Disease Management (DM) programs for Medicaid patients with chronic diseases have become very popular, with a majority of states having introduced some type of DM program in the last decade. These programs provide interventions designed to assist patients and their health care providers appropriately manage their chronic health condition(s) according to established clinical guidelines. Cost-containment has been a key justification for the creation of DM programs, despite mixed evidence that DM actually saves money for the Medicaid program or for society as a whole.

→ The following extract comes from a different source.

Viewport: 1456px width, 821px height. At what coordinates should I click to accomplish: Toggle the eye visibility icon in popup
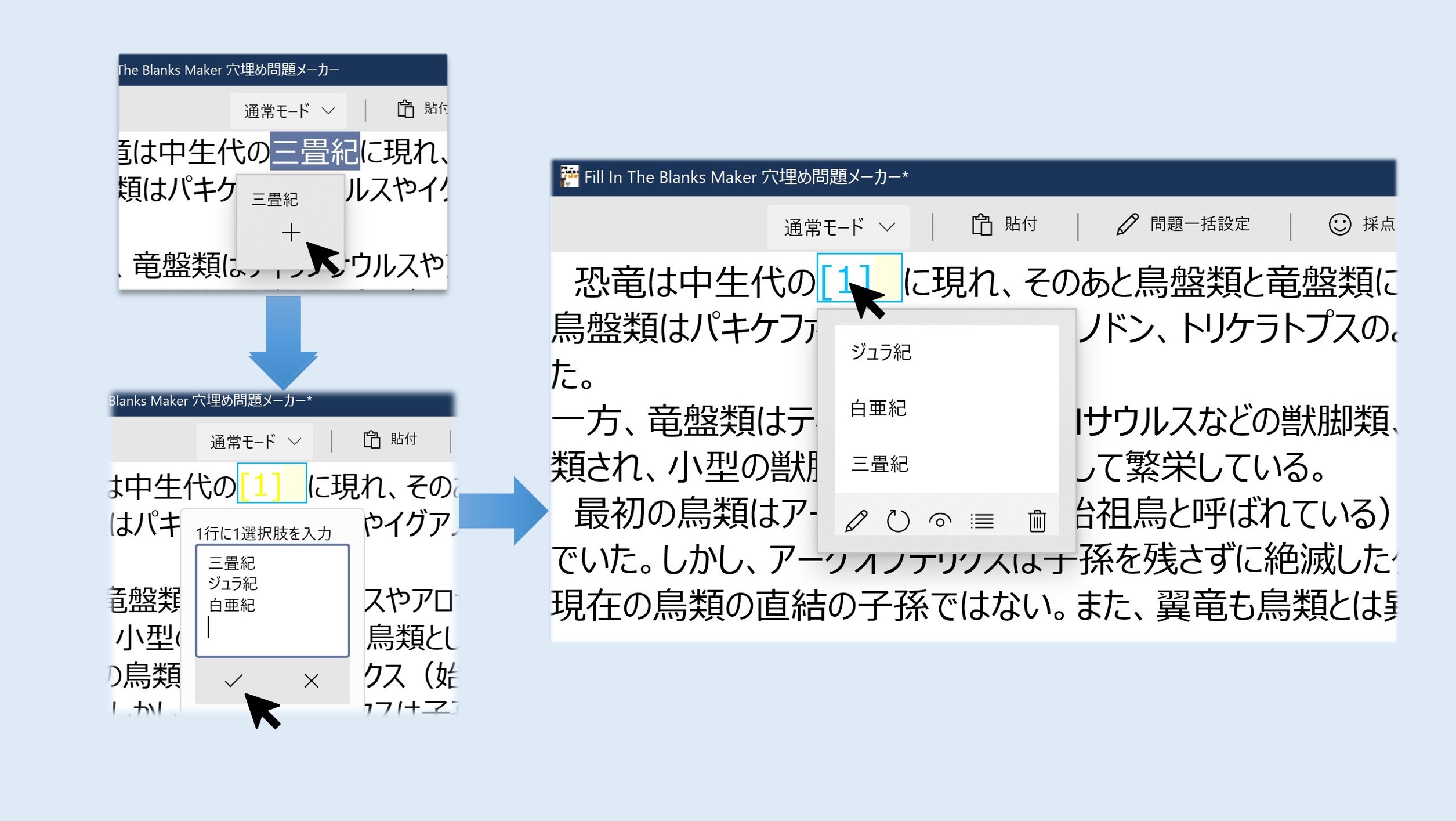pyautogui.click(x=940, y=520)
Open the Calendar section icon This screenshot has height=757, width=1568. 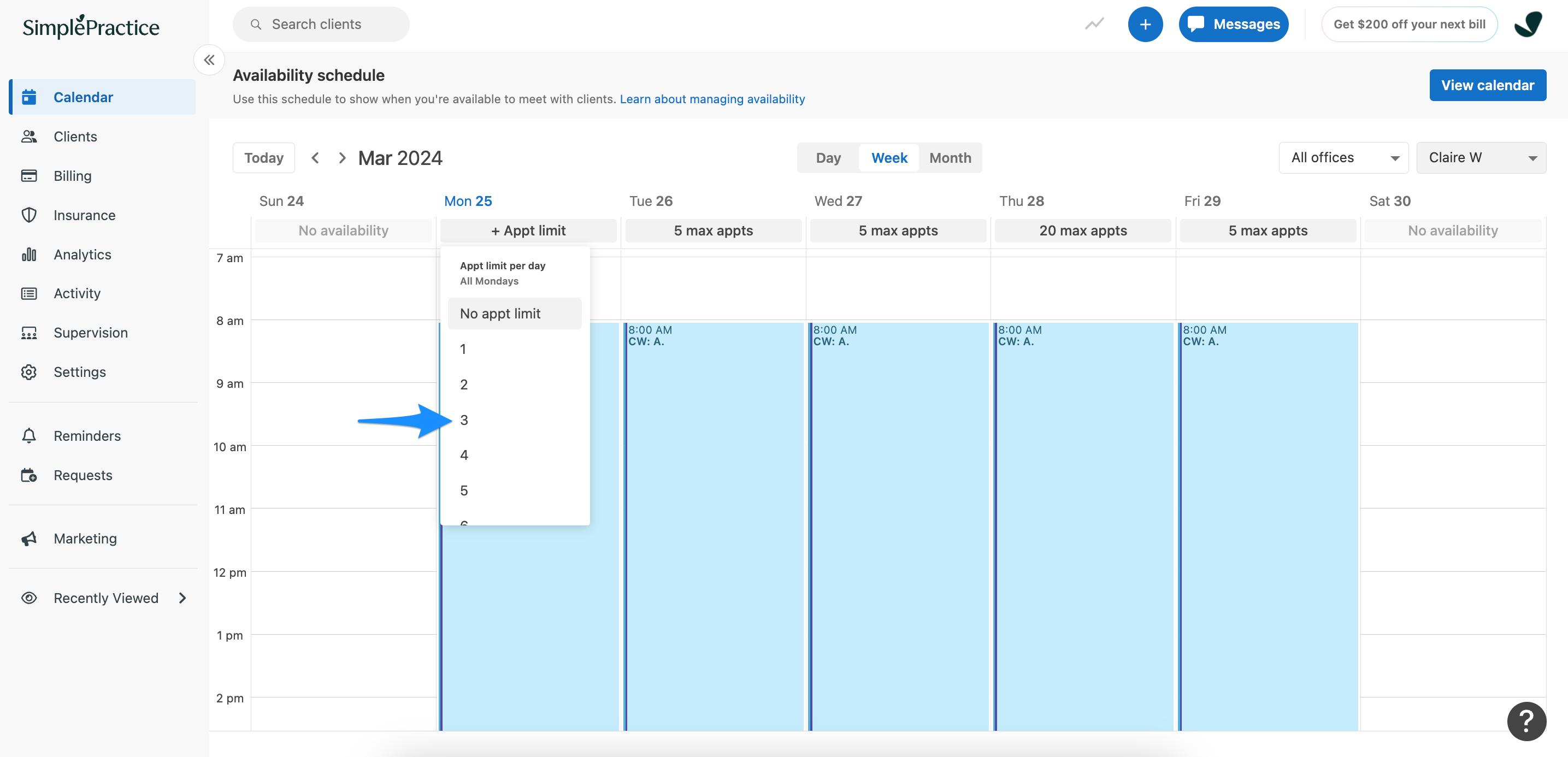point(28,97)

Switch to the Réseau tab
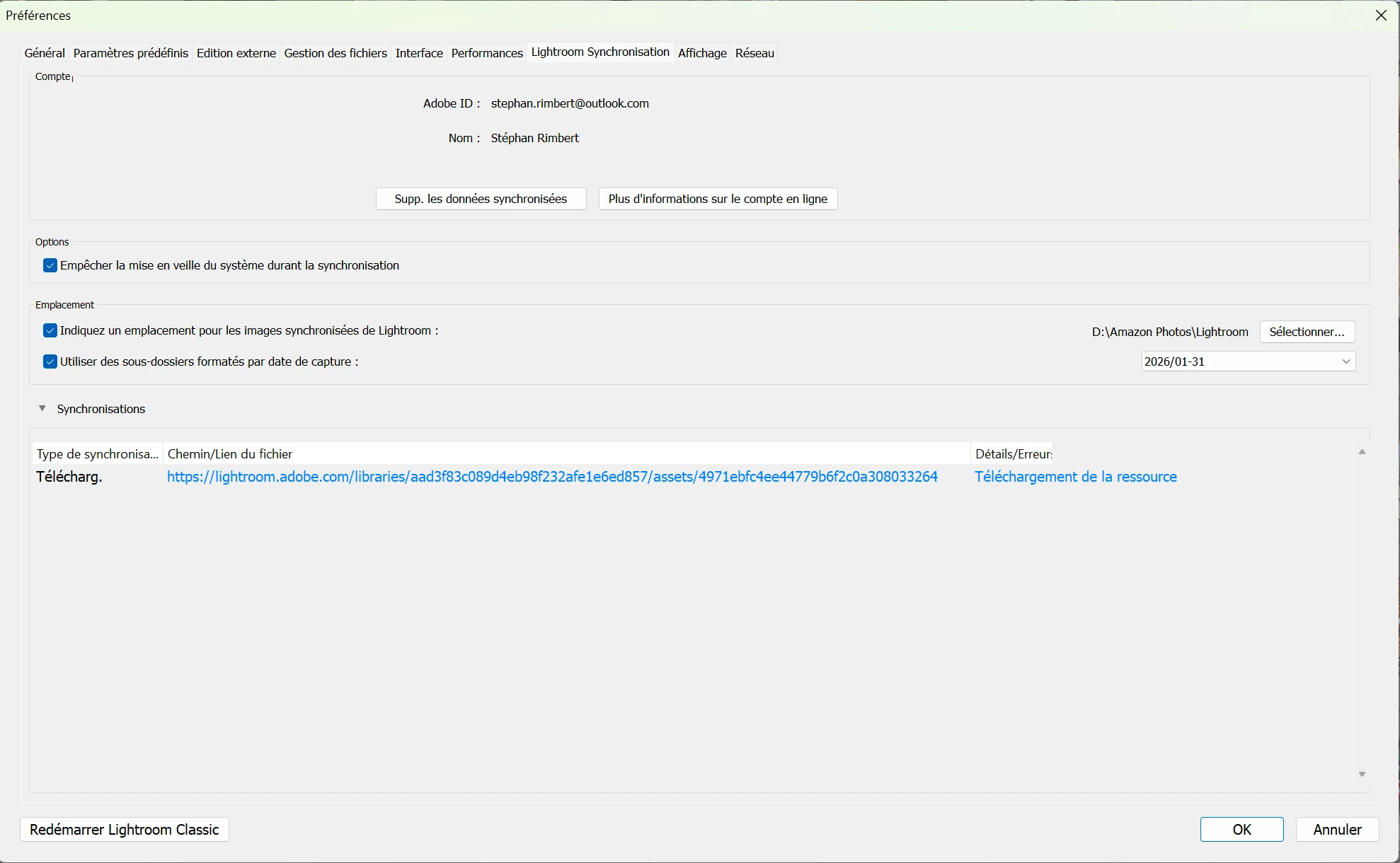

While most studies on the impact of DM focus on estimating the impact of a single DM program, Chapter 2 estimates the average, national impact of state Medicaid DM programs by linking a detailed survey of state Medicaid programs to the nationally representative Medical Panel Expenditure Survey. Difference-in-difference models are used to test the hypothesis that medical expenditures change after a DM program is implemented, exploiting variation in the timing at which state Medicaid programs implemented DM programs. DM coverage also varies within states over time due to variation in program eligibility by disease, insurance category, and/or county of residence. Although the models estimate the effect of DM imprecisely, point estimates are stable across multiple specifications and indicate that DM programs for common chronic diseases may decrease total medical expenditures, potentially by 10 percent or more.

Chapter 3 evaluates one DM program in the state of Georgia using a proprietary data set. By exploiting a natural experiment that delayed the introduction of high-intensity services for several thousand high and moderate risk patients, the research identifies the causal impacts of the program's interventions on total Medicaid expenditures, categories of health care utilization, and other indicators. These patients are observationally similar to those who received interventions at the beginning of the program. For example, I find the interventions lowered health costs and hospital utilization, after controlling for unobservable individual characteristics. Health expenditures were lowered about 4.4 percent for patients with positive expenditures. Heterogeneous treatment effect analysis indicates that the savings were largest at the most expensive tail of the distribution.